— START OF Given passage —

Some users of blk_get_queue() aren't necessary, such as rbd and mmc.

> return false;
> }
> EXPORT_SYMBOL(blk_get_queue);
>
> Another area of concern I am seeing through code inspection is that
> since the request_queue life depends on the disk, it seemse odd we call
> device_del() before we remove the request_queue. If this is indeed
> wrong, we could move the device_del() from del_gendisk() to
> disk_release() triggered by the last put_disk().

Why do you think it is odd and want to change this way? Disk has to be
removed first for draining dirty pages to queue, then we can cleanup
queue. Once we start to clean up request queue, all data may not land
disk any more.

>
> I have a test now which shows that even if we revert back to synchronous
> request_queue removal I can trigger a panic on the same use-after-free
> case on debugfs on blktrace, and this is because we are overwriting the
> same debugfs directory, and I think the above are its root causes.

The reason should be shared debugfs dir between blktrace and blk-mq
debugfs.

>
> I can fix this bug, but that just moves the bug to conflicts within
> two sysfs objects already existing, and this is because add_disk()
> (which calls __device_add_disk() doesn't return errors). This is both
> a blk layer bug in the sense we never check for error and a driver bug
> for allowing conflicts. All this just needs to be fixed, and although I
> thought this could be done later, I think I'm just going to fix all this
> now.

Yeah, we talked that several times, looks no one tries to post patch to
fix that.


Thanks,
Ming

— END OF Given passage —
— START OF Data shown —

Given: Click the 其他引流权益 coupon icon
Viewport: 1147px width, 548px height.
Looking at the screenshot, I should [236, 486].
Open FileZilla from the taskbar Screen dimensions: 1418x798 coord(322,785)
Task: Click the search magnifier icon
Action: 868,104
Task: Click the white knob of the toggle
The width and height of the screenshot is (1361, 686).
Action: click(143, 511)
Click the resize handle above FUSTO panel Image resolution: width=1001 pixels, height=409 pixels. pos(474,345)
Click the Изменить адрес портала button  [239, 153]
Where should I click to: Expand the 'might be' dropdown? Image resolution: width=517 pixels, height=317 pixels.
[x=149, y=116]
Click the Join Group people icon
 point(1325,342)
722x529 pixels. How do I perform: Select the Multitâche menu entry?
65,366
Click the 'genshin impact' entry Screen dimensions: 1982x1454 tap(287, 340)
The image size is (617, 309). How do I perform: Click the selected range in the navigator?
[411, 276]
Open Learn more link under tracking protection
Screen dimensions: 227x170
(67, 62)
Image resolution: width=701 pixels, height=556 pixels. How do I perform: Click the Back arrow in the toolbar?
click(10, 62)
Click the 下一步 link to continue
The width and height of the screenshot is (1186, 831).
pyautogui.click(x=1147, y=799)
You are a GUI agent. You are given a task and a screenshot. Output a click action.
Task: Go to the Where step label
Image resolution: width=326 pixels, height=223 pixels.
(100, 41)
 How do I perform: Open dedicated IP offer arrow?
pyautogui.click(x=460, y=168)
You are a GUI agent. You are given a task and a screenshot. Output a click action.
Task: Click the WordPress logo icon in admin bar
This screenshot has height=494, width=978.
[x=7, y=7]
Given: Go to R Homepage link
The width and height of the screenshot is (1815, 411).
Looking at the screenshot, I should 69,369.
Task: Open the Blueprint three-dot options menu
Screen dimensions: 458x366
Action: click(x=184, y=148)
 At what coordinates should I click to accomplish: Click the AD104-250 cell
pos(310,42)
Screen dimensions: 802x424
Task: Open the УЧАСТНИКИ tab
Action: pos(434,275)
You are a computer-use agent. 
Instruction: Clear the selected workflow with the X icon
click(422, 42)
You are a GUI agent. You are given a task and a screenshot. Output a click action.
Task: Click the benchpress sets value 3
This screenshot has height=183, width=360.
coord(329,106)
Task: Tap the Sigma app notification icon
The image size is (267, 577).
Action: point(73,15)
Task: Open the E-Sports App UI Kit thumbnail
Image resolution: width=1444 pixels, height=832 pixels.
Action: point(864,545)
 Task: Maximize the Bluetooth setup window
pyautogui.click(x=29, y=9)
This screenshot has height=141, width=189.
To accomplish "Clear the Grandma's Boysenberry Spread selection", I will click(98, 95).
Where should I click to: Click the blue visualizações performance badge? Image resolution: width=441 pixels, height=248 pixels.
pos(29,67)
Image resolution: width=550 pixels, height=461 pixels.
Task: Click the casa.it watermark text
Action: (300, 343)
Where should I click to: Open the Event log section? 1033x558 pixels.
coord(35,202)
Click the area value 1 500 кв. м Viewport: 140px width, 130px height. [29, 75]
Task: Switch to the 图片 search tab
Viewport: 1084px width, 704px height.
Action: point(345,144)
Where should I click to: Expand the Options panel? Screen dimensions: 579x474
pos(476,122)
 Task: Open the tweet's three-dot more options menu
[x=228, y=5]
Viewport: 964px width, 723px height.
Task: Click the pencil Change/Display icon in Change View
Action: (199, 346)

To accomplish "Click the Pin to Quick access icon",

— END OF Data shown —

== Problems to solve ==
**1)** Translate this sentence from the block-layer discussion into Spanish: "Some users of blk_get_queue() aren't necessary, such as rbd and mmc."
**2)** Print the lines of the listing verbatim, starting with the line that contains "Image resolution: width=701" and going on through the line that contains "Action: (300, 343)".

== Answers ==
**1)** Algunos usuarios de blk_get_queue() no son necesarios, como rbd y mmc.

**2)**
Image resolution: width=701 pixels, height=556 pixels. How do I perform: Click the Back arrow in the toolbar?
click(10, 62)
Click the 下一步 link to continue
The width and height of the screenshot is (1186, 831).
pyautogui.click(x=1147, y=799)
You are a GUI agent. You are given a task and a screenshot. Output a click action.
Task: Go to the Where step label
Image resolution: width=326 pixels, height=223 pixels.
(100, 41)
 How do I perform: Open dedicated IP offer arrow?
pyautogui.click(x=460, y=168)
You are a GUI agent. You are given a task and a screenshot. Output a click action.
Task: Click the WordPress logo icon in admin bar
This screenshot has height=494, width=978.
[x=7, y=7]
Given: Go to R Homepage link
The width and height of the screenshot is (1815, 411).
Looking at the screenshot, I should 69,369.
Task: Open the Blueprint three-dot options menu
Screen dimensions: 458x366
Action: click(x=184, y=148)
 At what coordinates should I click to accomplish: Click the AD104-250 cell
pos(310,42)
Screen dimensions: 802x424
Task: Open the УЧАСТНИКИ tab
Action: pos(434,275)
You are a computer-use agent. 
Instruction: Clear the selected workflow with the X icon
click(422, 42)
You are a GUI agent. You are given a task and a screenshot. Output a click action.
Task: Click the benchpress sets value 3
This screenshot has height=183, width=360.
coord(329,106)
Task: Tap the Sigma app notification icon
The image size is (267, 577).
Action: point(73,15)
Task: Open the E-Sports App UI Kit thumbnail
Image resolution: width=1444 pixels, height=832 pixels.
Action: point(864,545)
 Task: Maximize the Bluetooth setup window
pyautogui.click(x=29, y=9)
This screenshot has height=141, width=189.
To accomplish "Clear the Grandma's Boysenberry Spread selection", I will click(98, 95).
Where should I click to: Click the blue visualizações performance badge? Image resolution: width=441 pixels, height=248 pixels.
pos(29,67)
Image resolution: width=550 pixels, height=461 pixels.
Task: Click the casa.it watermark text
Action: (300, 343)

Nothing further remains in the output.